Statistically, how safe is nuclear power?

‘Safe’ is an interesting word, in that it means different things to different people.  To the public, ‘safe’ often means ‘cannot fail’, whereas to an engineer, it only means that something is within the accepted safety standards.An example is a commercial passenger jet. Of course they are safe!  Commercial air travel is probably the safest form of transport in terms of statistics, yet every now and again a passenger jet does crash.  In the field of nuclear power, the same applies.  Of course engineers to everything practical (within economic constraints) that they can think of to make nuclear plants safe.  Yet, every now and again, something does go horribly wrong.  And when it does go wrong, the consequences are felt by thousands of people, and by generations still to come.

Measuring safety

Safety is often measured in terms of the expected chances of various events occurring.  For example, the probability of a flood of a certain size can be described in terms of how often it is thought such a flood would occur.  A ‘hundred year flood’ would mean a flood expected to occur once every hundred years, on average.  For an earthquake, if we knew and understood precisely the tectonic plates and their composition and movement, we could predict exactly when and where earthquakes would take place.  Unfortunately, we don’t have this knowledge, and so we have to resort to guessing based on the data available.  For example, in Japan, a magnitude 9 earthquake and 10m tsunami was considered so unlikely, that the nuclear plant at Fukushima was not built to withstand what happened in March 2011.

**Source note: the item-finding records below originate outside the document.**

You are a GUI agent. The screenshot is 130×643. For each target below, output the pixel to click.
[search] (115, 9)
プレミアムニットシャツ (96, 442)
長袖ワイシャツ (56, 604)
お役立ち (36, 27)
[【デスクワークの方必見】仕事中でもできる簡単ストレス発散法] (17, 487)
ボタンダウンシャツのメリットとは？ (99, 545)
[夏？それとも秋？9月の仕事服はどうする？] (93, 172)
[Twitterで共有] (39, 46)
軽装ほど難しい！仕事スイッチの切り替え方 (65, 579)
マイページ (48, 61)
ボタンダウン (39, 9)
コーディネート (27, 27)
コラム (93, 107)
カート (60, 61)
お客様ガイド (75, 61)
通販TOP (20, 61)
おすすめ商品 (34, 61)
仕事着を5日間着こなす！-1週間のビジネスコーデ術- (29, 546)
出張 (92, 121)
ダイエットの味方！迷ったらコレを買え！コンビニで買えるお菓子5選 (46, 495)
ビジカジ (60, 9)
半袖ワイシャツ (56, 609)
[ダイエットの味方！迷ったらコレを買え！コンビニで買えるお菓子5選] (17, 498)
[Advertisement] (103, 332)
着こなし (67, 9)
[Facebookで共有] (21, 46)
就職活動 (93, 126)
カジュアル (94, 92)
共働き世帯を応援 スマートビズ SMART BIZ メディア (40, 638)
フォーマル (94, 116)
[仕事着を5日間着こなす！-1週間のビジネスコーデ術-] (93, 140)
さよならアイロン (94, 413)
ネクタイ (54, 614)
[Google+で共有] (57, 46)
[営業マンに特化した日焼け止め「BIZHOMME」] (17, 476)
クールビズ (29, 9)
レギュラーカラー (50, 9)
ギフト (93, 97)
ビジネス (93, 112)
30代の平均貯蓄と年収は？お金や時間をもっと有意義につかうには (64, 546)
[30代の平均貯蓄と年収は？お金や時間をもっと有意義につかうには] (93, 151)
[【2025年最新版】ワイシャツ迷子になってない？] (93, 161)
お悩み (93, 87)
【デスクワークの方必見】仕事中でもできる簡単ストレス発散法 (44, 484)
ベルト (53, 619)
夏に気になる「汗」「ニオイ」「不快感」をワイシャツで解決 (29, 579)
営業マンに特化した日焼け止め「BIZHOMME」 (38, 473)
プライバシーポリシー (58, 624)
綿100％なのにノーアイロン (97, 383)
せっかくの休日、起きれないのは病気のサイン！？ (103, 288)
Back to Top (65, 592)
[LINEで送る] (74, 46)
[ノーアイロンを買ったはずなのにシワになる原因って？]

What if we don’t want to guess?

Past behaviour is considered a good indicator for future behaviour, and so another approach is to look at historical data. If one groups together all incidents which resulted from unexpected situations, whether earthquake, operator error or equipment failure, it is easy to get a count of these.  The first place you may think of looking, is the International Atomic Energy Association (IAEA) website.  Amazingly, they collect incident reports, but do not make any statistics or raw data available.  But The Guardian published statistics which use the INES scale to rate the severity of the accident.  INES 4 is defined as an accident involving significant damage and “high probability of significant public exposure” to radiation, and both Fukushima and Chernobyl were INES 7 events, the highest number on the scale.

A simplified analysis

The Guardian lists 11 accidents rated INES 4 and above (Fleurus, Tokaimura, Tomsk, Saint Laurent des Eaux, Jaslovské Bohunice, Fukushima, Three Mile Island, Windscale Pile, Chalk River, Kyshtym, and Chernobyl).  According to the IAEA, there are about 440 reactors worldwide, so a simplified analysis is 11 out of 440, or 2.5% of civil reactors have had serious accidents.

Accidents per operating year

According to world-nuclear,org, by 2011 there had been a total of about 15000 total reactor operating years.  Dividing by 11 accidents gives one accident every 1400 operating years, or 0.0007 accidents per operating year.  With 440 reactors in operation, 1400 operating years will occur in about 3.2 calendar years.  That means at current level of nuclear power use, based on history we should expect a serious accident (INES 4 or above) every four years.

If we consider only the two INES 7 accidents, the same calculation will show we have had one such incident per 7500 operating years.  With 440 reactors, we should expect one such incident every 17 years.

When next?

By these figures, another large scale accident is likely to happen before 2018.  With each disaster, safety precautions are hopefully gradually improved, which may increase the time before the next disaster.  On the other hand, as more nuclear reactors are built, the operating years per calendar year increases, which will tend to decrease the time before the next disaster.

The nuclear industry has recently avoided making numerical predictions, perhaps having learned from now infamous quotes such as Carlos Rojas-Palmas in 2004  saying “The chance of another nuclear disaster like Chernobyl is less than one in 10 million”.  A disaster of the same scale happened just 7 years later in Fukushima. Another reason is because any figure is a source of ethical difficulty.  Is it ‘ok’ to have a Fukushima every 50 years? Every 500 years?  These are question that lead us to think that it is not defensible to hide the catastrophic nature of nuclear disasters behind statistical technicalities.  It’s a risk we should not contemplate taking. Yet another reason for avoiding quantifying risks is that when these theoretical predictions are compared with the actual track record of nuclear, they are found to be very different.


Modelling risk takes into account all expected risks. It is the unexpected risk factor, which by definition cannot be modelled, that should make us wary of reassurances from the nuclear industry about the predicted safety figures. There is one safe way to deal with nuclear reactors – don’t build them.


The World Nuclear Industry Status Report 2010–2011, M Schneider et al.